Sadiq Khan this week marks ten years as Mayor of London, the longest tenure since the office was created in 2000. The Labour mayor, re-elected for a third term in May 2024, has spent the anniversary week giving notably reflective interviews — and using them, in part, to push the embattled Keir Starmer government for what he calls a "change of direction of travel".
Khan's ten-year remit has spanned an unusually compressed political cycle: three prime ministers from his own party, four from the opposition, two London terrorist attacks, the post-Brexit settlement, the pandemic and a hostile, occasionally personal feud with Donald Trump. In an interview with the Big Issue published on Monday, he called the US president's decade-long focus on him "absurd" and said he had "lived rent-free in his head" for ten years.

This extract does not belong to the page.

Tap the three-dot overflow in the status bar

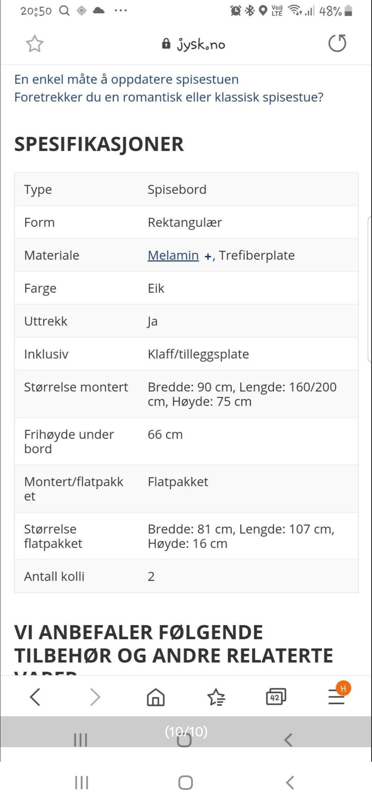click(121, 10)
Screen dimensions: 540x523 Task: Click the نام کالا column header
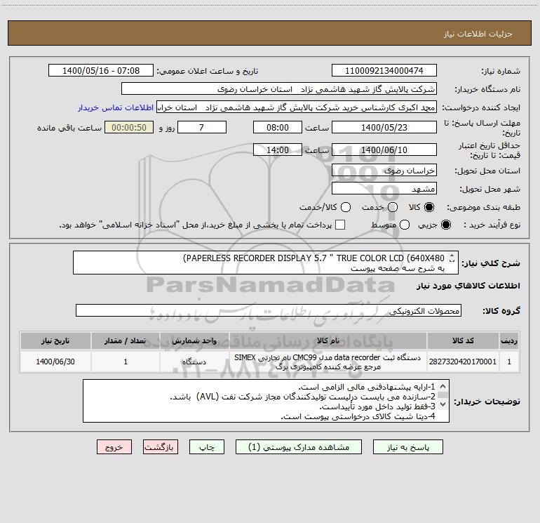point(328,341)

The local-election picture in the capital was more nuanced than nationally. Labour lost two boroughs outright — Croydon and Bexley — to a combination of Reform, the Greens and independents, and was forced into formal cooperation arrangements with the Greens in Lambeth, Lewisham and Hackney. The party retained Tower Hamlets, where Aspire had been expected to gain ground.

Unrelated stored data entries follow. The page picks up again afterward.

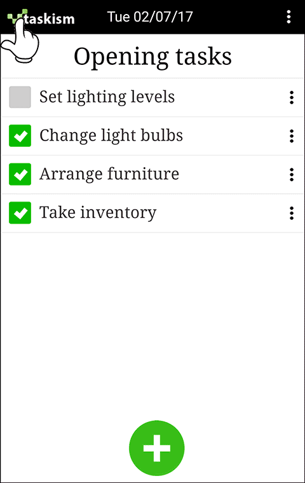Uncheck the Arrange furniture checkbox
This screenshot has width=305, height=483.
click(20, 174)
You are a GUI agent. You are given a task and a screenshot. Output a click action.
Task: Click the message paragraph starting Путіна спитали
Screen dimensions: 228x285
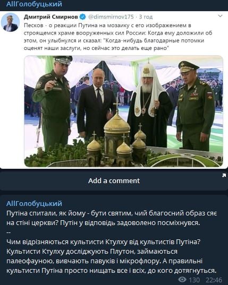112,218
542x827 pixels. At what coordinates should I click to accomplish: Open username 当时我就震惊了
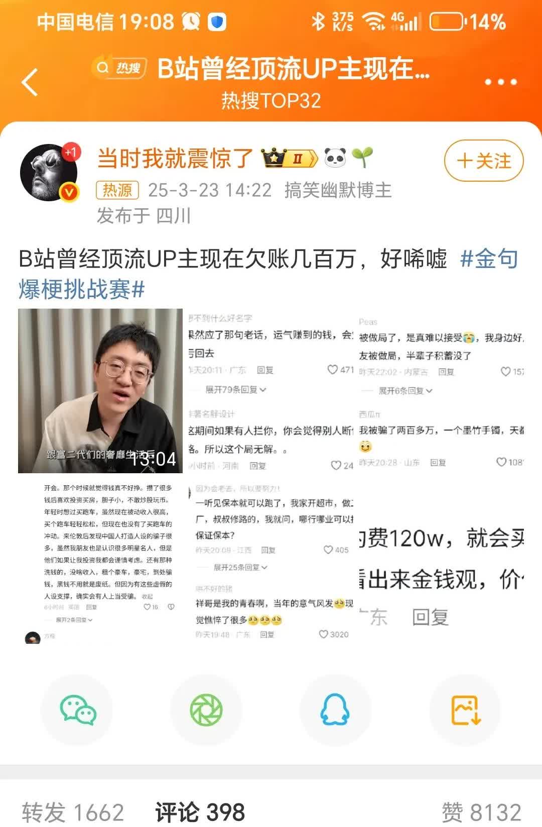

Khan told the BBC London Politics show on Sunday that the message from the capital's voters was "a verdict on the government, not the mayor", but added that "we have to listen, and we have to change". He declined to back any prospective Labour leadership challenger but did not rule out doing so if a contest emerged.

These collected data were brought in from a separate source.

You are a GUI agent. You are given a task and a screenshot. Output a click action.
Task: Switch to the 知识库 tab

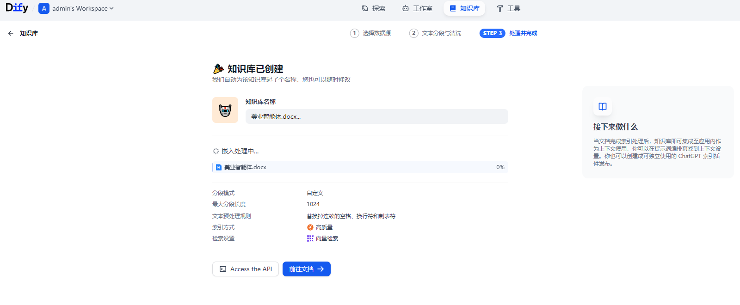point(464,8)
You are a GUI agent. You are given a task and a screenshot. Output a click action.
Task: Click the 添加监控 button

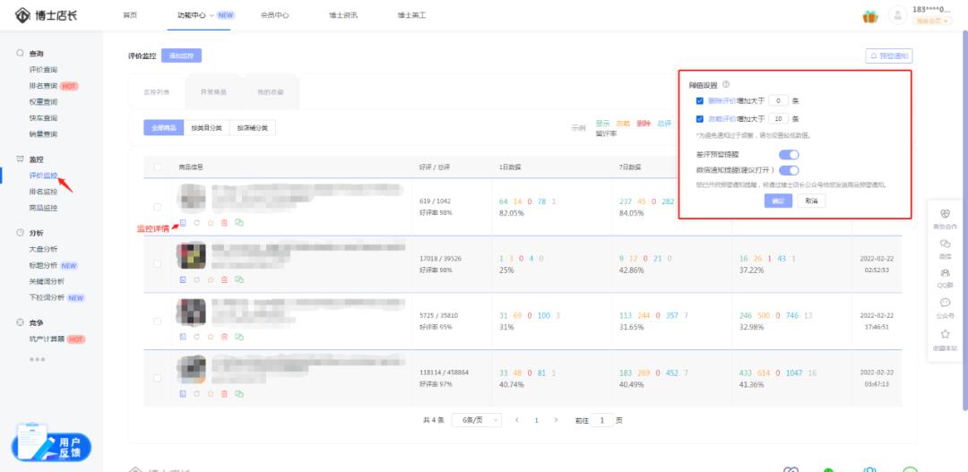181,56
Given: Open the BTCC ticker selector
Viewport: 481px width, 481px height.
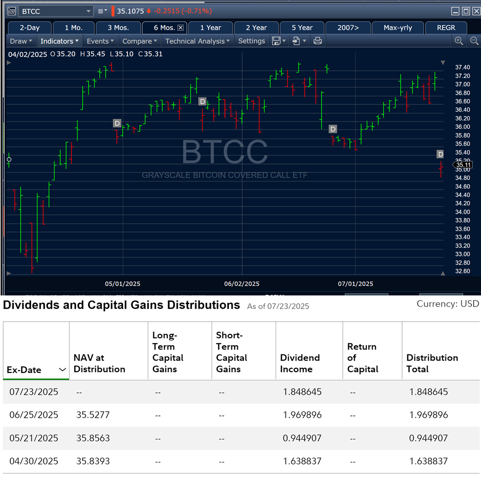Looking at the screenshot, I should click(55, 11).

On the policy side, the mayor's priorities for the final stretch of his term remain housing, rough sleeping and the over-budget Bakerloo line extension. Greater London Authority figures published last week showed rough sleeping in the capital had fallen by 14 per cent year-on-year, the first sustained decline since 2017; Khan called the figure "a foundation, not a finish line".
The mayoralty's 2026–27 budget remains under strain. Transport for London continues to face the structural revenue gap left by the 2020–22 ridership collapse, and Treasury settlement talks for the next spending period are now expected to slip past the autumn statement into the new year.